第254話 うちかて恥ずかしいで
「ちょっと! 私がまたアイネ姫様やシャーリー姫様に迷惑かけているんじゃないですよね!?」
ヒナのメイドが手に持っているおたまでヒナの頬がゆがむくらい押しこんだ。
「何すんねん! そんなんしたことあらへん!」
ヒナが可哀そうだし助けてあげよう......
「あの......ヒナのメイドさん。別にヒナは迷惑......」
「どんな迷惑なことしたか正直に言ってください! 今度必ず謝罪させますので!! すみません! 本当にすみません!!」
ヒナのメイドはヒナの頭を掴んで何度も頭を下げさせる。
これはまた話を聞かないタイプの人だね......というか今度と言いつつ今、謝っているんだけど?
「これは水着を着てもらうしかないですね」
ミランダさんがここぞとばかりに横から余計なことを言い出した。
おそらく僕が水着を着ないので標的を切り替えたと言ったところだろう......ヒナは水着について好感触だったし。
「え? 水着と謝罪にどういう関係があるのですか?」
ヒナのメイドは素で返しちゃったよ......そして僕のときは話を聞いてなかったのに何でミランダさんの話はちゃんと聞いているんだよ!!
「理由は明確です。謝罪をするときはすべてをさらけ出して謝る......これが正しい謝り方です。つまり水着以上に謝罪に適した服装はない......違いますか?」
ミランダさんはそれとなく説得力のありそうなことを言っているがめちゃくちゃな理論にしか思えない。こんな説明を聞いて水着を着るわけが......
「なるほど......さすがミランダ様です」
いや......どのあたりがなるほどなんだよ! 共感できる部分がこれっぽっちもないよ!!
「なら服を全部脱いで裸で土下座させるんでそれで許してください!!」
このメイドはまた変な方向に勘違いしちゃってるし......というか主人を全裸にさせるって......

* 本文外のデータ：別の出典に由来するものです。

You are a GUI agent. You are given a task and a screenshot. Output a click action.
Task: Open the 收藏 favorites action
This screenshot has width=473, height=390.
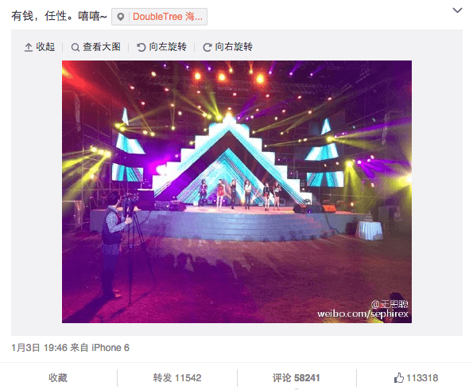click(58, 377)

「え、ちょっ......さすがにうちかて全裸は恥ずかしいで......」
ヒナもさすがのこの展開に恥ずかしそうに顔を赤らめていた。
「いいえ! 数々のご無礼を清算する意味でもやってください! そうですよね、ミランダ様!」
「ええ、まさにその通りですね! さあ脱ぎましょう! すぐ脱ぎましょう!」
ヒナのメイドの言葉に同調したミランダさんはいやらしい手つきでヒナに迫る。
「「だから全年齢設定だって言ってるでしょ!!」」
僕とシャーリーさんのダブル突っ込みが綺麗に決まったのだった。